====== Data supplied

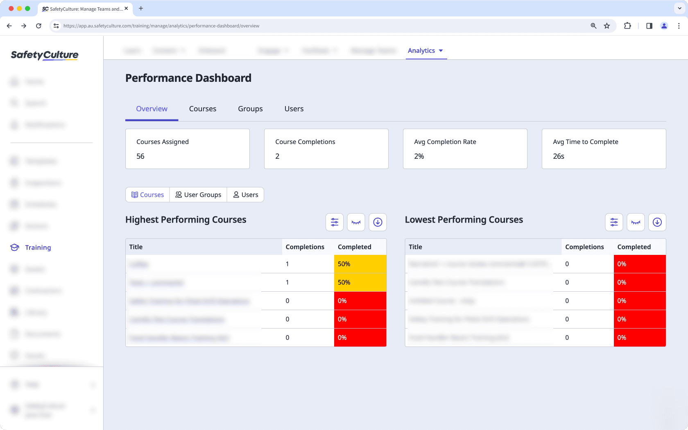Select the Courses view with book icon
This screenshot has width=688, height=430.
coord(147,194)
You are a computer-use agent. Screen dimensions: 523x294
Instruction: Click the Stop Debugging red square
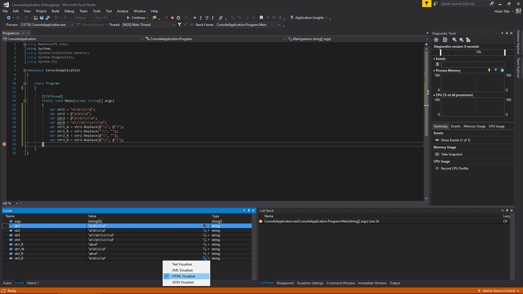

============

Task instructions: Reproduce exactly and only the lines from the line that contains "You are a computer-use" to the end of the data above, both ends included. No pictures go in the copy.

Written solution:
You are a computer-use agent. Screen dimensions: 523x294
Instruction: Click the Stop Debugging red square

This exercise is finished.